START EXCERPTED PASSAGE
Ivan Maisky, the Soviet ambassador to the United Kingdom, applied to the High Court in Dublin for possession of the ships. Their owners could not be contacted. The Soviet case was supported by a letter from John Whelan Dulanty, the Irish High Commissioner in London. This letter, written when the ships had been instructed to go immediately to the USSR, asked if the three ships carrying cargoes destined for Ireland, could first deliver their Irish cargo. Maisky had agreed on behalf of the Soviet Union, provided that the Irish government guaranteed that after discharging their cargo they would be given food sufficient for the journey to a Soviet port. A. K. Overend, KC, acting for Maisky, said that this established that his client was recognised by Ireland as "the proper person to give instruction to the ships", and that his client was the only claimant.
END EXCERPTED PASSAGE
START DATA BELOW
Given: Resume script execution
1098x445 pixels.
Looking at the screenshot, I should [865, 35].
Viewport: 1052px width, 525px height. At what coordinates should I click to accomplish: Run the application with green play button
END DATA BELOW
ACTIONS TO TAKE =
[1] Answer these questions on the passage about the Soviet claim to the ships:
(a) In which court did Ivan Maisky seek possession of the ships?
(b) What position did John Whelan Dulanty hold?
(c) Who acted for Maisky?
[2] Translate this sentence from the passage on the Soviet claim to the ships into French: "The Soviet case was supported by a letter from John Whelan Dulanty, the Irish High Commissioner in London."
[3] Proceed with the passage about the Soviet claim to the ships, picking up after its final sentence.

RESPONSES IN ORDER =
[1]
(a) The High Court in Dublin.
(b) Irish High Commissioner in London.
(c) A. K. Overend, KC.

[2] La cause soviétique était appuyée par une lettre de John Whelan Dulanty, le haut-commissaire irlandais à Londres.

[3]
John McEvoy was the honorary consul of the Republic of Estonia in Dublin. He opposed the Soviet claim along with Estonian representatives in Switzerland. Though he lacked diplomatic status, the Court recognised the right of Herbert Martinson, described as "an Estonian national, resident in Switzerland", to vindicate the rights of the absent owners; McEvoy and Martinson were recognised as trustees for the owners. The High Court considered five ships: three from Estonia, Otto, Piret and Mall, and two from Latvia, Rāmava and Everoja. McEvoy acted for the various owners of the Estonian ships. On 16 May 1941 the High Court rejected the Soviet claim. The Soviet authorities appealed against the decision to the five-judge Supreme Court. On 3 July 1941 the appeal was unanimously dismissed with costs. The Soviet Union made a 'most emphatic' protest.

Martinson leased the three Estonian vessels to Irish Shipping for the duration of the war plus three months. The two Latvian ships transferred to the British registry and sailed under the Red Ensign. Rāmava moved to Britain. Everoja remained in Ireland. Everoja was torpedoed and sunk on 3 November 1941 by while in convoy SC 52 on passage from Canada to Dublin with 6,400 tons of wheat.

John McEvoy was acting at his own expense, but the court directed that he was to be reimbursed from the income earned by Otto (Irish Willow). McEvoy's role was acknowledged by Estonia following its independence (the 'Singing Revolution'), when the President of Estonia Toomas Hendrik Ilves said: "... ... we are thankful that Ireland never recognised the illegal annexation of Estonia by the Soviet Union after the Second World War. We will never forget John McEvoy, Estonia's honorary consul in Dublin from 1938 to 1960. Among other things, one of his good deeds was helping to protect the interests of the Estonian shipowners ..."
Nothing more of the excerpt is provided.